Su gentoo on mactel non avevo dubbi, superato il problema del boot con EFI e' tutta in discesa.

----------

## nosacciu

comunque io l'osx non lo installerei neanche se mi pagassero  :Razz:  non l'ho mai provato e non lo farei mai l'ho visto girare ma non mi attira proprio  :Razz: 

----------

## Peach

 *nosacciu wrote:*   

> comunque io l'osx non lo installerei neanche se mi pagassero  non l'ho mai provato e non lo farei mai l'ho visto girare ma non mi attira proprio 

 

sia chiaro che se ora come ora mi dessero la possibilità di scegliere un sistema operativo a pagamento su cui lavorare nn avrei certo dubbi... 

il problema per me è stato il contrario, volevo un mac, ma solo l'hardware.. ora che mi invento?

----------

## emix

 *nosacciu wrote:*   

> si dice che si sia superata gia la protezione ci sono immagini anche disponibili su internet 

 

Si, per la versione 10.4.4... casualmente lo stesso giorno è uscita la 10.4.5 e quindi c'è tutto da rifare  :Rolling Eyes: 

----------

## GiRa

Io invece che sto pensando ad un portatile ho intenzione di prendere proprio un mac!

----------

## xdarma

 *Peach wrote:*   

> 
> 
> il problema per me è stato il contrario, volevo un mac, ma solo l'hardware.. ora che mi invento?

 

Anch'io vorrei un portatile powerpc, meglio se non Apple, ma non sono riuscito a trovare nulla...

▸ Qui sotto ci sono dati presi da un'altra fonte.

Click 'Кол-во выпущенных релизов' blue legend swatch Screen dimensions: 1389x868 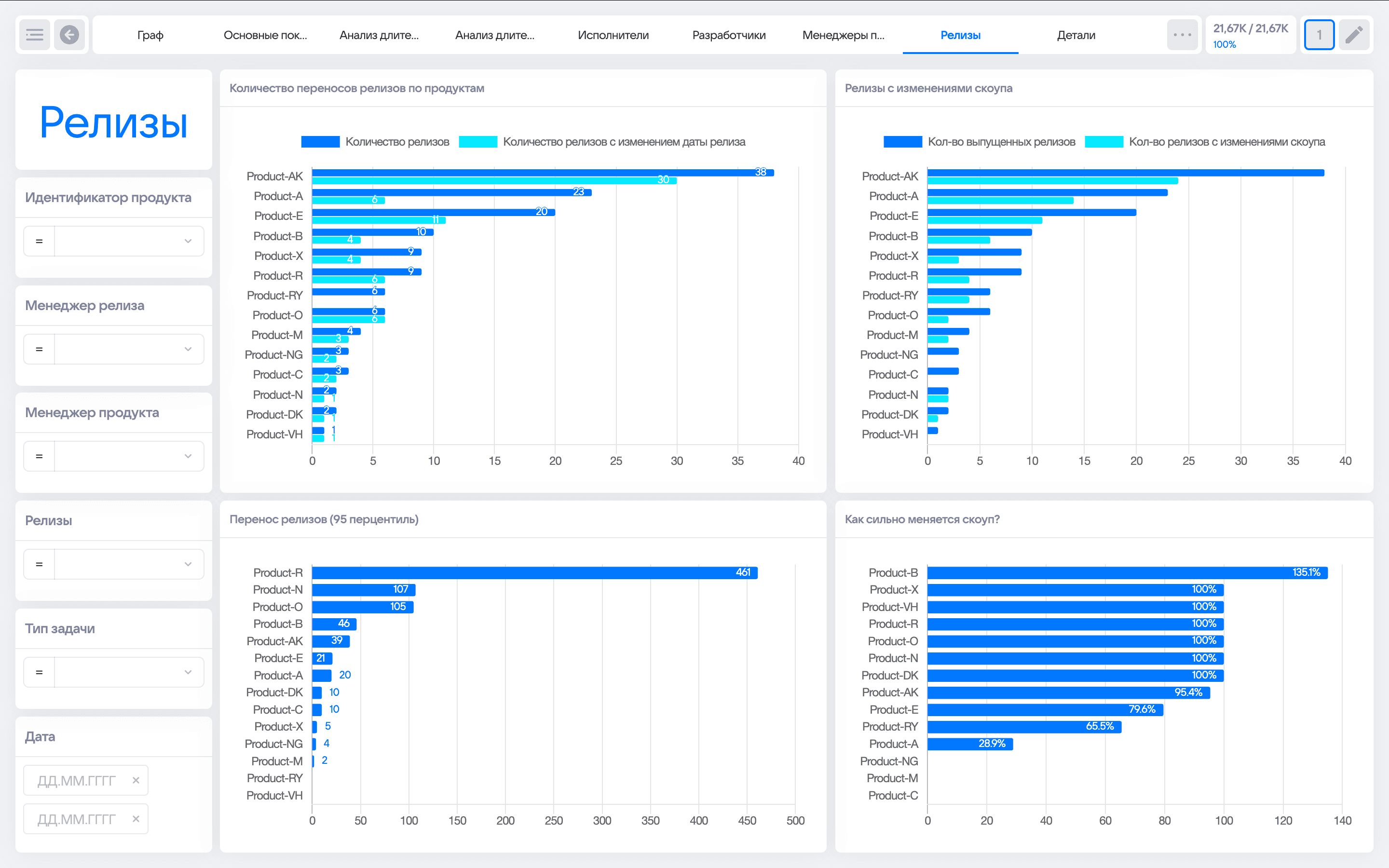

Il turion si avvicina, salvo colpi di testa tipo "tadpolecomputer"  :-)

----------

## Ghostraider

C'è sepre in listino l'ottimo PowerBook oppure il mitico iBook...magari non saranno gli ultimi ritrovati della tecnologia, ma per l'utilizzo che ne si può fare volano ancora tranquillamente   :Very Happy: 

Naturalmente IMHO   :Wink: 

Ciao

----------